Tradicionalmente, los medios de comunicación se alimentaban de tres materias primas principales: información, opinión y chismes. Según la idiosincrasia del medio, que viene a ser la de quienes lo consumen, podía predominar una u otra. En algunos se procuraba reducir al mínimo el chismorreo; mientras que en otros, en cambio, se traficaba con rumores a mansalva, sin cuidarse demasiado de si los hechos acabarían corroborándolos o no. En definitiva, se trataba en ambos casos de atender a las preferencias de sus respectivas audiencias. Del mismo modo, había medios que priorizaban la búsqueda de noticias -ya se sabe, eso que alguien en algún sitio no quiere que se sepa-, mientras que otros apostaban más por la opinión; un contenido que tiene la ventaja de ser más barato y que hasta puede llegar a proporcionar un lucro. Por ejemplo, cuando se produce al gusto y con arreglo a las conveniencias y la agenda del poder.
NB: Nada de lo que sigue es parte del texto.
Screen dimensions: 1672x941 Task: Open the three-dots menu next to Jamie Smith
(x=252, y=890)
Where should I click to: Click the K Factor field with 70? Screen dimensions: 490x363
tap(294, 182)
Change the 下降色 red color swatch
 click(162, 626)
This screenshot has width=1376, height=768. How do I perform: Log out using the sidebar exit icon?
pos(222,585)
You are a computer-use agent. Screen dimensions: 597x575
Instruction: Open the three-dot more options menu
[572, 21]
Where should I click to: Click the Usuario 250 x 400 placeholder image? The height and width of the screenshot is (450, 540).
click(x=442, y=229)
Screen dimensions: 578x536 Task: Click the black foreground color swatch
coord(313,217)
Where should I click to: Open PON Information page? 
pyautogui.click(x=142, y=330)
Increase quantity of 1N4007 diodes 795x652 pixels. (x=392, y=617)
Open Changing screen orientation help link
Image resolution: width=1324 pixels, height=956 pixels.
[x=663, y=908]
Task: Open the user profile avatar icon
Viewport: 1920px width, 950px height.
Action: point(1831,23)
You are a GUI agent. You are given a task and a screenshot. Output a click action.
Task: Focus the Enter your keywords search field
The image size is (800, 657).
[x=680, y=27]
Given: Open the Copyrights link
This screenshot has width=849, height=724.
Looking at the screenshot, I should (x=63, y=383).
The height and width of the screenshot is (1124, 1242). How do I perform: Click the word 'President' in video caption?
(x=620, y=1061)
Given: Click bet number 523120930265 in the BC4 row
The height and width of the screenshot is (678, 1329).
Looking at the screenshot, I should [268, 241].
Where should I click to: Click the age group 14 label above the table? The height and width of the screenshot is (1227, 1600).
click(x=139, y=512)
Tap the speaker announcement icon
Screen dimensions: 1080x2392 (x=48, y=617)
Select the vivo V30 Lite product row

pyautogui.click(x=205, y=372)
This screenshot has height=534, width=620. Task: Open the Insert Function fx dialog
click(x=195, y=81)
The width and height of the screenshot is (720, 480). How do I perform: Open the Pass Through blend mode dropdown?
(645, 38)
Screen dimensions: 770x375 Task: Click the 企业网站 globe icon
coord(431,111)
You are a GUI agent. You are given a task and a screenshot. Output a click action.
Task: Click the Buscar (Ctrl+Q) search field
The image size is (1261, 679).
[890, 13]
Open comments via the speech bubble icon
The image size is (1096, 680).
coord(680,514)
En esta era de la comunicación 3.0 los medios continúan alimentándose de esas tres mercancías, en proporciones variables que siguen teniendo que ver con su carácter, aunque en cómputo global los chismes y la opinión han ganado espacio y ha retrocedido la información. Es esta una consecuencia más de la crisis de ingresos, que invita a la producción y difusión de los contenidos menos costosos y más rentables a corto plazo.
A esos tres elementos tradicionales ha venido a unirse en los últimos tiempos un cuarto. Resulta difícil definirlo, pero quizá sea hora de buscarle una etiqueta contundente, sobre todo cuando se trata de deplorar su irrupción, como es el propósito de estas líneas, proclamado desde su titular. No es información, no es opinión, no es ni siquiera chisme: es pura y simplemente, lo que la mente de cualquiera vomita al calor de un acontecimiento, sin ningún tipo de reflexión o consideración previa y sin necesidad de indagar si las premisas de hecho sobre las que se pronuncia son reales, completas y correctas, o una invención, una mutilación o una desfiguración grosera de lo acaecido.
Estos vómitos mentales tienen su espacio natural en las redes sociales, que son a estas alturas un medio de comunicación de nuevo cuño -el principal o incluso el único para cada vez más personas-, y desde ellas acaban llegando a los medios tradicionales, que se hacen eco generoso de ellos. El vómito mental no mejora nuestro conocimiento de ningún asunto, no remedia ningún mal ni lo esclarece; tan sólo sirve como desahogo a su emisor y para añadir dolor, ruido y suciedad a los hechos ya de por sí dolorosos o problemáticos que suelen suscitarlo.
Las redes lo propician -o cuando menos, no lo impiden- porque su viralidad les resulta beneficiosa y acaba alimentando su cuenta de resultados. La pregunta es si fuera de ellas tiene sentido darle a este subproducto la difusión que llega a alcanzar. Tras la última sobredosis, algunos nos permitimos dudarlo.